Am I able to combine a letter of interest with an update letter or should those be separate?
 
Hello! I am super passionate about some of the medical schools I have applied to so far and am wondering which schools I can be more proactive about/aka which ones are more receptive to them? The ones I am very passionate about are Mayo, Case Western, Michigan, Vanderbilt, Duke, and Emory
LOI are a waste of time. The schools already know that both:
1) you're interested because you sent them an app
2) you're lying, because you have multiple candidates you want to take to the prom
 
I'd argue against the notion that all LOIs are a waste. The only time I'd send a Letter of Intent is if you have an acceptance at another school but would rather go to another school you're on the Waitlist for. This will hold some weight. I did this last cycle and it turned out for me (did the LOI actually help? Who knows). A Letter of Interest sent to multiple schools without any pull is useless.

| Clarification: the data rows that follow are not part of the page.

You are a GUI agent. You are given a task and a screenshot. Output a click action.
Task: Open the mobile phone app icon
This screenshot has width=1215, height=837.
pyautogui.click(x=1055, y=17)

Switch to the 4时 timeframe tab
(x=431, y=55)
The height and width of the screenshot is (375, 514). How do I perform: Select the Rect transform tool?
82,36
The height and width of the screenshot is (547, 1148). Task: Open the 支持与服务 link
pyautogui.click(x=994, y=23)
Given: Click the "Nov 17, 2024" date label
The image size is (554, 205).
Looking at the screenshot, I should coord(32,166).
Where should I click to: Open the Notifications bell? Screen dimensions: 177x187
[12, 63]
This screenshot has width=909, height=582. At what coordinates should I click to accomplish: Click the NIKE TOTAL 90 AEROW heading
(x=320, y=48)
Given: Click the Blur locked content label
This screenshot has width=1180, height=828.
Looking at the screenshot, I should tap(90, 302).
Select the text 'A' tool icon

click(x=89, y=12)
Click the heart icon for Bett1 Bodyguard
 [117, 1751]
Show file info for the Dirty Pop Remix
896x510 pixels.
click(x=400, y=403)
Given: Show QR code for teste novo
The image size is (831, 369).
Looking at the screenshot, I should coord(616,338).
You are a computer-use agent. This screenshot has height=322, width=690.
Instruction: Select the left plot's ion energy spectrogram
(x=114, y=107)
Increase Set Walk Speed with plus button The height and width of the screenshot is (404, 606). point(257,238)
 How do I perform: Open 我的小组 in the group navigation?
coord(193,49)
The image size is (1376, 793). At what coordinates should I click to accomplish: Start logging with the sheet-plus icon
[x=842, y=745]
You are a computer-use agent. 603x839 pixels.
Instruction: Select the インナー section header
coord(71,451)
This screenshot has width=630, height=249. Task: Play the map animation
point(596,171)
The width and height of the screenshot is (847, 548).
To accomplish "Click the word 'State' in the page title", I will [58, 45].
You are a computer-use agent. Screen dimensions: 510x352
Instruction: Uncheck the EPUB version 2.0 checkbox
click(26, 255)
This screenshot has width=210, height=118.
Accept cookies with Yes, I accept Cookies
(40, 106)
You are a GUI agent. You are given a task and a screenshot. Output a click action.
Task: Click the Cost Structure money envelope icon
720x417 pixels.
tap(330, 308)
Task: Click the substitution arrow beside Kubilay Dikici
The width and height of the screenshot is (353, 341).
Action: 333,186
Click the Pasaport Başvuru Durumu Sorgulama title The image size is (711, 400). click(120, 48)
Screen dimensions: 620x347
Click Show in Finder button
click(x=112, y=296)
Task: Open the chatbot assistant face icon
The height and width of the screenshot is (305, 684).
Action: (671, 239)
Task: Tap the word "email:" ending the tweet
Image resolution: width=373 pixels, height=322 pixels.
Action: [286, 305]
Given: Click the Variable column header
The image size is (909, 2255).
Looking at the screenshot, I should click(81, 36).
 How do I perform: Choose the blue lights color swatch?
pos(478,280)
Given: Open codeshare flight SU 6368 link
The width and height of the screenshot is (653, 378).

Most schools allow 2-3 updates so you should periodically send them (maybe in October if you applied July/August) with your updated accomplishments and plans. I'd really only use them for significant updates (starting a new job isn't the best to use an update on. Once you've worked there for a month or so, then I'd write about it). Of course, focus on what you've already accomplished because planned activities hold less weight. Good luck!
 
I would say that is not true; most schools do not recommend updates nor do most schools have any formal process to evaluate or include update into the decision making process
Ehh I only had 3 schools out of 30 that I applied to that didn't accept any updates. List consisted of FL schools and private OOS.
 
Ehh I only had 3 schools out of 30 that I applied to that didn't accept any updates. List consisted of FL schools and private OOS.
Accepting them is not the same as wanting them.
They are a big pain to process and the type usually described will have no effect on the outcome.